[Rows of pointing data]

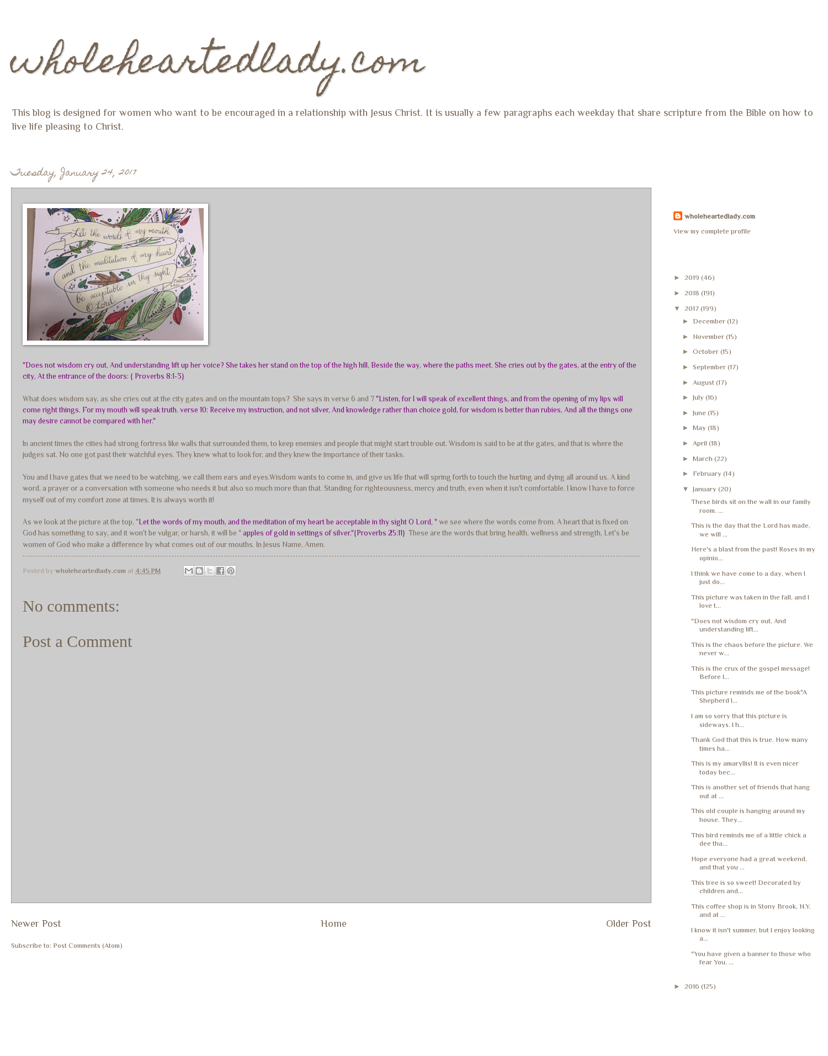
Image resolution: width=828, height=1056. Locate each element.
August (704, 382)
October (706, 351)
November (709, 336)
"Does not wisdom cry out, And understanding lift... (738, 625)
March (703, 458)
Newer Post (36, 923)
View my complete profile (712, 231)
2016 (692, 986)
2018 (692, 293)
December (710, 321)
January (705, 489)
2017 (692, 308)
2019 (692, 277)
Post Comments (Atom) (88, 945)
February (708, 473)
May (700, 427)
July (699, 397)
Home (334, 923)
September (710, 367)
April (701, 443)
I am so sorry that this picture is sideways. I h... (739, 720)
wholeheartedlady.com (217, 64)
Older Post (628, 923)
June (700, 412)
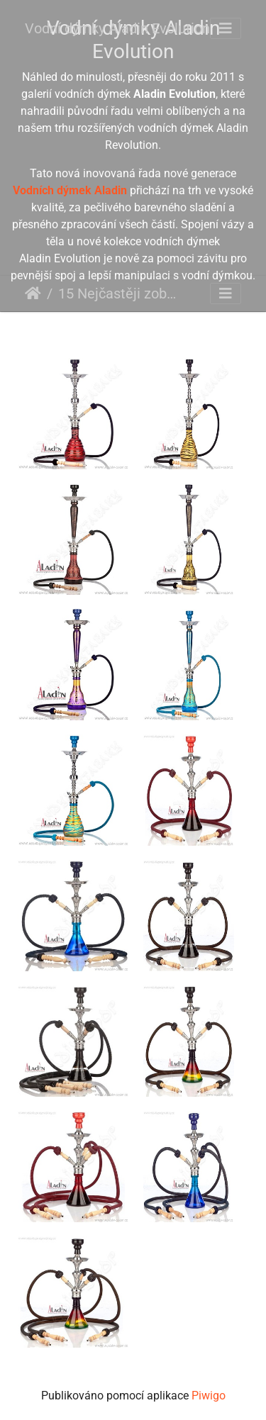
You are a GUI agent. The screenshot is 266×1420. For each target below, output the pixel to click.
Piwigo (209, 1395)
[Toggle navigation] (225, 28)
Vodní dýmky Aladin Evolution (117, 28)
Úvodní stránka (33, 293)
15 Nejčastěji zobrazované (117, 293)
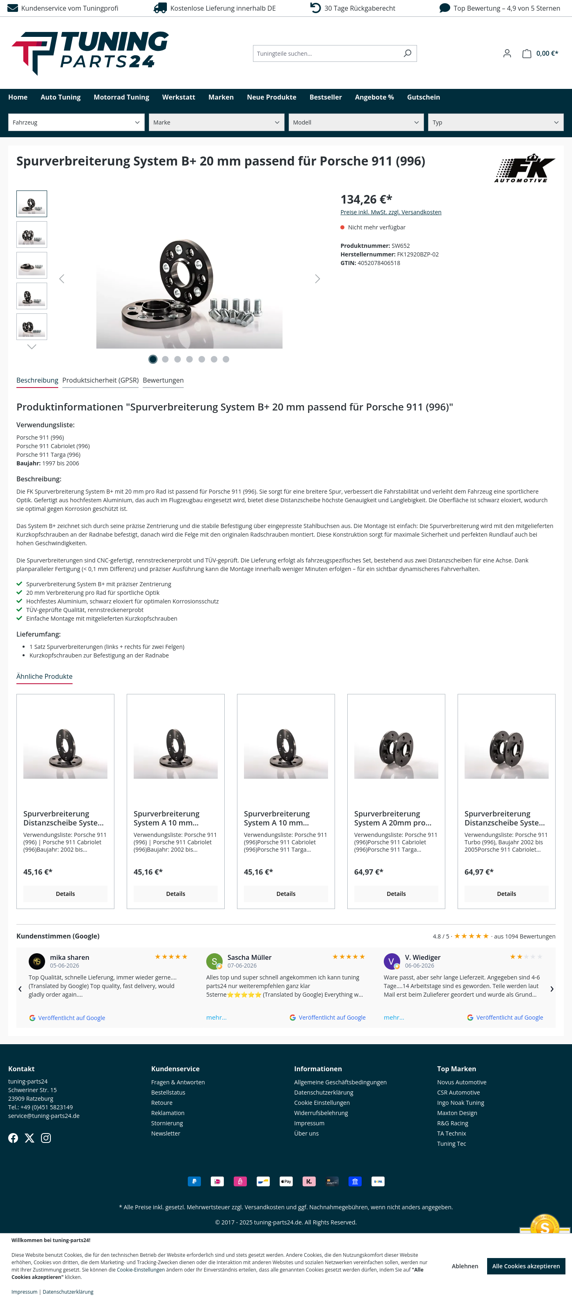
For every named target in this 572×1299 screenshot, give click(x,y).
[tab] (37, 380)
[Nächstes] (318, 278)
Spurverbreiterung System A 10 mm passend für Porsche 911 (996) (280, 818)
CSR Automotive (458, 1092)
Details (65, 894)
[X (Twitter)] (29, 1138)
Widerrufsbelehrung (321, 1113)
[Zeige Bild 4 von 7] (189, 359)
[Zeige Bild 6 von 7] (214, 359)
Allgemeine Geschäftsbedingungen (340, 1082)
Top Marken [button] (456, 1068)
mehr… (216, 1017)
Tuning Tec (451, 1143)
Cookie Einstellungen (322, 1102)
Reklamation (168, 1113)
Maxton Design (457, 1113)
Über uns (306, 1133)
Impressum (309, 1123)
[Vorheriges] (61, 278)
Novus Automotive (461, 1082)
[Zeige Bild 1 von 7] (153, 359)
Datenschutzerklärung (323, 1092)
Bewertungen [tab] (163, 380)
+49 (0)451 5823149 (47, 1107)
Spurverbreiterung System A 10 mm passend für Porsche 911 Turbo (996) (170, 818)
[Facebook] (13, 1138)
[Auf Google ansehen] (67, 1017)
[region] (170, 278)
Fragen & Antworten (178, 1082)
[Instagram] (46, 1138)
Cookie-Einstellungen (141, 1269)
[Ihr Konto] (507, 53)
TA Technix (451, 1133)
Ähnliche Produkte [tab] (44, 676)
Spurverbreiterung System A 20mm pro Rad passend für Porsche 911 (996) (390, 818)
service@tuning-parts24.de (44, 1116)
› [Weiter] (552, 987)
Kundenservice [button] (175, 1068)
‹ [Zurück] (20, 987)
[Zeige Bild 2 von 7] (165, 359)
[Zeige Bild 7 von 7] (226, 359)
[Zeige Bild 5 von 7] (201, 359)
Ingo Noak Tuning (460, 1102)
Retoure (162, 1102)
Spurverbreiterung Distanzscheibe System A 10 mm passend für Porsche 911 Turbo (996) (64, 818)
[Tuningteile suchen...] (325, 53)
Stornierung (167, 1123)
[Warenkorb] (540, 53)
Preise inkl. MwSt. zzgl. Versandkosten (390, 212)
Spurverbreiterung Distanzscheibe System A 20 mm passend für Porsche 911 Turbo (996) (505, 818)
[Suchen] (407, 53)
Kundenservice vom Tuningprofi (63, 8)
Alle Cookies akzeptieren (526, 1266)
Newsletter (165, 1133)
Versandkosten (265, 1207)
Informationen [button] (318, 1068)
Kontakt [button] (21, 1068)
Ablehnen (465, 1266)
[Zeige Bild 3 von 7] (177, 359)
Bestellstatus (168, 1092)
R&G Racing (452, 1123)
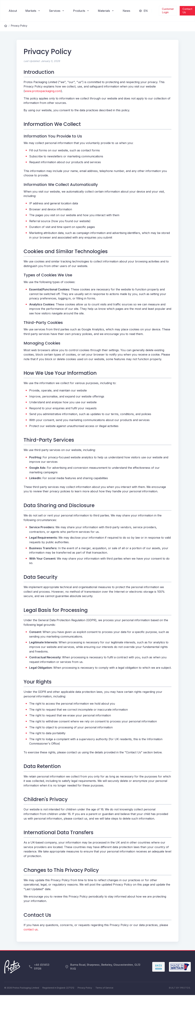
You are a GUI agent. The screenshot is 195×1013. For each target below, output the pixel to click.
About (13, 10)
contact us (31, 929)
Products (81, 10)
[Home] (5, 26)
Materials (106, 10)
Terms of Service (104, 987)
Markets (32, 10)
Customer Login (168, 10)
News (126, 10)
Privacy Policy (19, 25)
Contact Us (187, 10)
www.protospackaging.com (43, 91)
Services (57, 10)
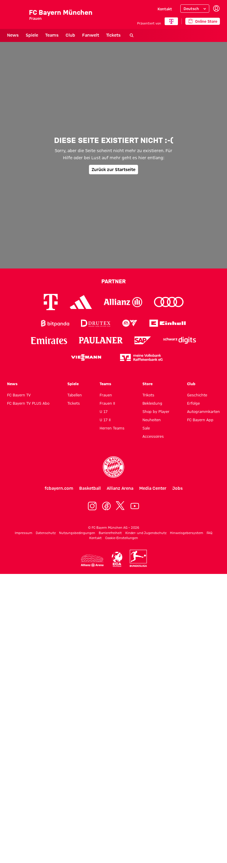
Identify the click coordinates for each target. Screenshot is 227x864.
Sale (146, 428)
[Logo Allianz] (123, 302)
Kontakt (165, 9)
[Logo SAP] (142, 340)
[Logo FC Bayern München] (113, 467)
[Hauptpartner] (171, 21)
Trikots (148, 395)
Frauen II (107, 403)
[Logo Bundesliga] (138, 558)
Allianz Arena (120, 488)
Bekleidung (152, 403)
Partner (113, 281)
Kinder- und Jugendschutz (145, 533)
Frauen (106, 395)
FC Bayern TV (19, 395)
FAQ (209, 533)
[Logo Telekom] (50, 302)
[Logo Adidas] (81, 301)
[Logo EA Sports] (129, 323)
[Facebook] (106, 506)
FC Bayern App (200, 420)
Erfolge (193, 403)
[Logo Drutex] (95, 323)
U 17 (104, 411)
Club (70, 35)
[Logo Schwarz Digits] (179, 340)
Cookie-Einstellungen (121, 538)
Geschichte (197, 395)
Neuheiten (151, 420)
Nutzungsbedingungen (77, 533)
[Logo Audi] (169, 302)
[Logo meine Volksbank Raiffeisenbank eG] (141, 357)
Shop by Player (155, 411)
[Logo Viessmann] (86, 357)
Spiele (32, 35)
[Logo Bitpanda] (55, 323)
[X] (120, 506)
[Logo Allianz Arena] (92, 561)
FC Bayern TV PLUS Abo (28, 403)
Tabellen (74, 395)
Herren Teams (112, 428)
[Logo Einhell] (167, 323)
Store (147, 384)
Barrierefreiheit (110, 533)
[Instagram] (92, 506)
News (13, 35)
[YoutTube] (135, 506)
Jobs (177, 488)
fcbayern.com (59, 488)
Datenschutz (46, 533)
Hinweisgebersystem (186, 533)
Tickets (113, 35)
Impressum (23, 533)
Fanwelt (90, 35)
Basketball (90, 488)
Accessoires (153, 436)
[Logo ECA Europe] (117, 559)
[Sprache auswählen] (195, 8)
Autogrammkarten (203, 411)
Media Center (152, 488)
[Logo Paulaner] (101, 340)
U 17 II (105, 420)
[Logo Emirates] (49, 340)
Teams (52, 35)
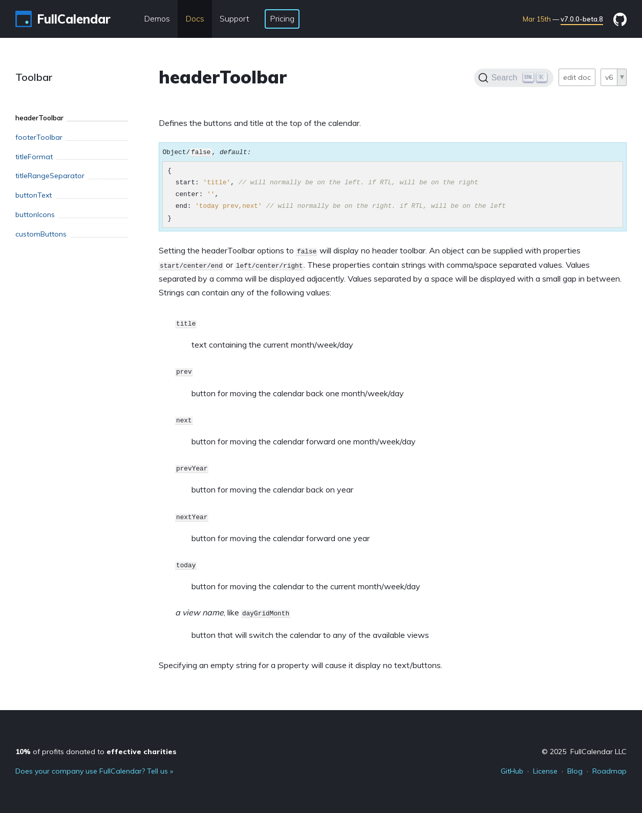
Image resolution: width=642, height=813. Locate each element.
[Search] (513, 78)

### TASK
Please copy the items from the line with "Geschichte (197, 395)" through the end of the items, substituting "Imprint" for "Impressum" and leaving everything else unchanged. Omit the pictures from your answer.

### OUTPUT BELOW
Geschichte (197, 395)
Neuheiten (151, 420)
Nutzungsbedingungen (77, 533)
[Logo Audi] (169, 302)
[Logo meine Volksbank Raiffeisenbank eG] (141, 357)
Shop by Player (155, 411)
[Logo Viessmann] (86, 357)
Spiele (32, 35)
[Logo Bitpanda] (55, 323)
[X] (120, 506)
[Logo Allianz Arena] (92, 561)
FC Bayern TV PLUS Abo (28, 403)
Tabellen (74, 395)
Herren Teams (112, 428)
[Logo Einhell] (167, 323)
Store (147, 384)
Barrierefreiheit (110, 533)
[Instagram] (92, 506)
News (13, 35)
[YoutTube] (135, 506)
Jobs (177, 488)
fcbayern.com (59, 488)
Datenschutz (46, 533)
Hinweisgebersystem (186, 533)
Tickets (113, 35)
Imprint (23, 533)
Fanwelt (90, 35)
Basketball (90, 488)
Accessoires (153, 436)
[Logo ECA Europe] (117, 559)
[Sprache auswählen] (195, 8)
Autogrammkarten (203, 411)
Media Center (152, 488)
[Logo Paulaner] (101, 340)
U 17 II (105, 420)
[Logo Emirates] (49, 340)
Teams (52, 35)
Image resolution: width=642, height=813. Locate each element.
[Search] (513, 78)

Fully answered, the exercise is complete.